**Task to carry out**
Please copy the whole listing below word for word, leaving out the pictures.

**The input**
>>>
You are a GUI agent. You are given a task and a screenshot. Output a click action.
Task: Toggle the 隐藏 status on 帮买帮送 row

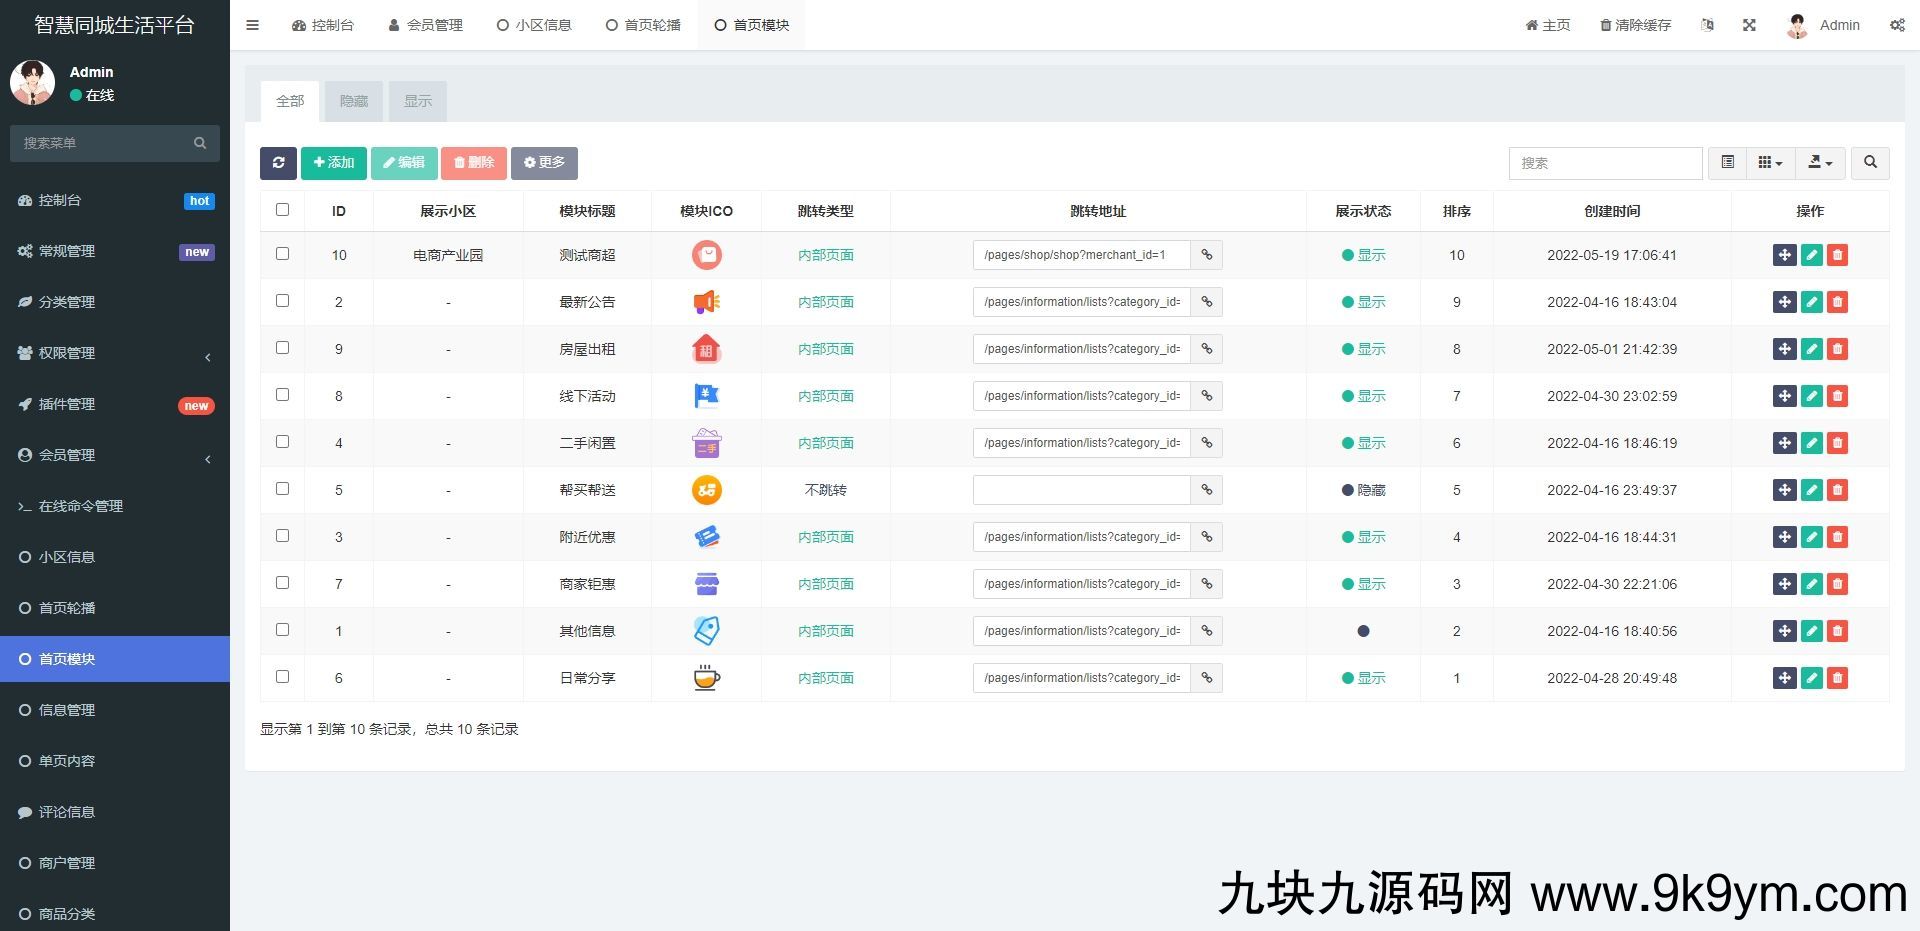(1363, 490)
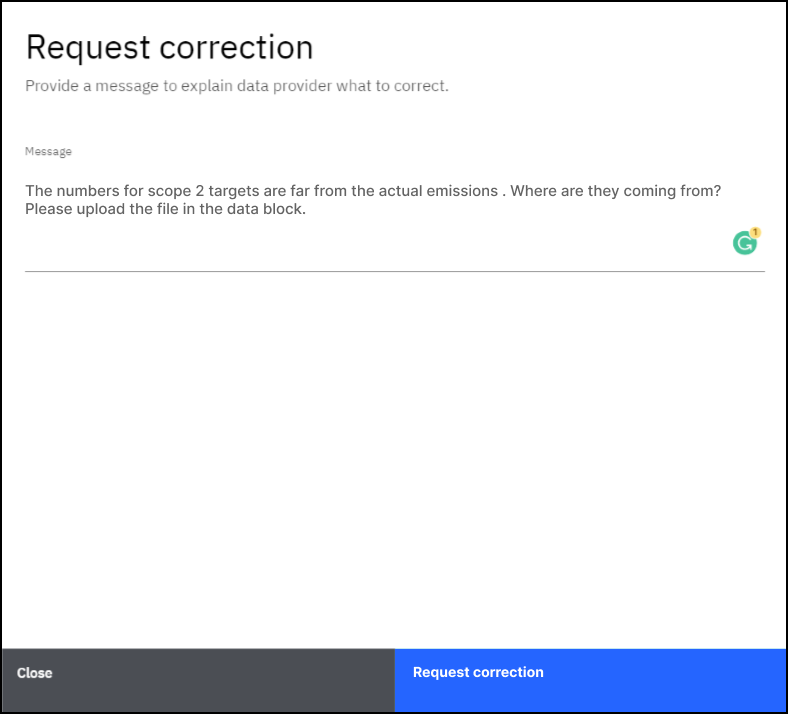The height and width of the screenshot is (714, 788).
Task: Click empty white area below message field
Action: pos(394,450)
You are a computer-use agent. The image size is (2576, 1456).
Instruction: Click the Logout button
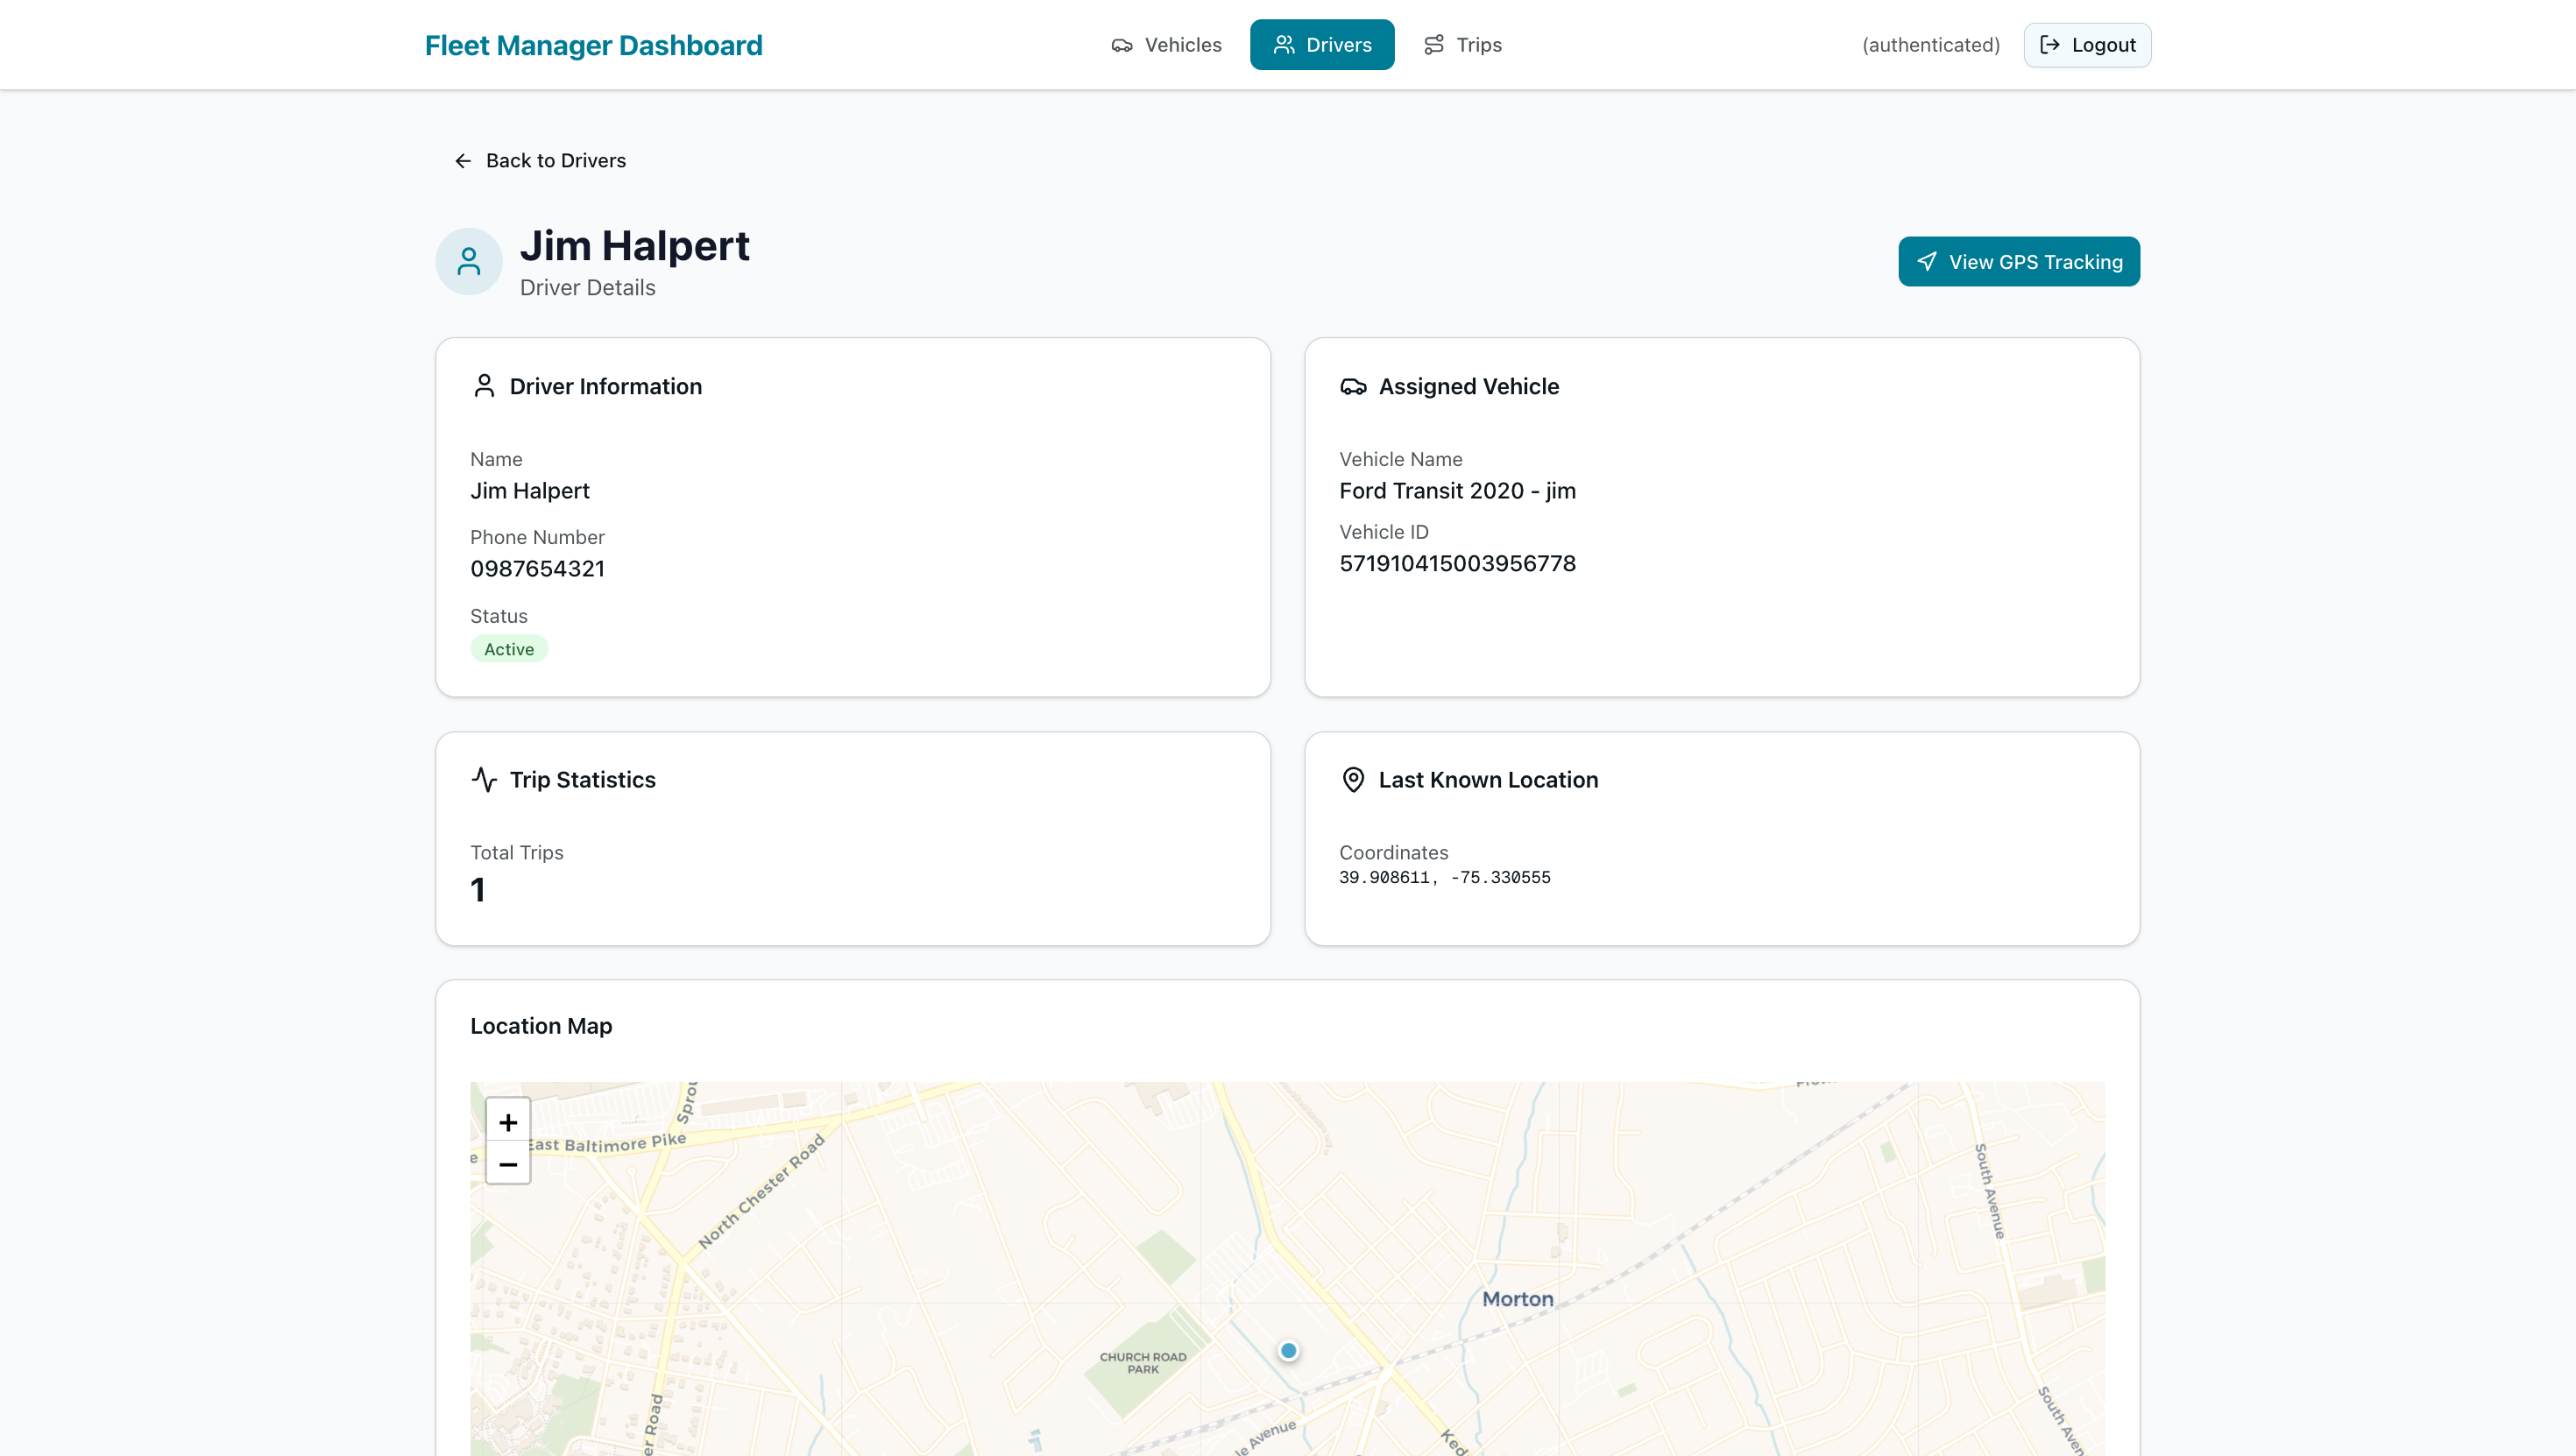tap(2087, 45)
<<<
**Reply to the exercise**
You are a GUI agent. You are given a task and a screenshot. Output a click action.
Task: Toggle the 隐藏 status on 帮买帮送 row

(1363, 490)
The height and width of the screenshot is (714, 788).
Task: Click empty white area below message field
Action: pos(394,450)
You are a computer-use agent. The image size is (2576, 1456).
Instruction: Click the Logout button
tap(2087, 45)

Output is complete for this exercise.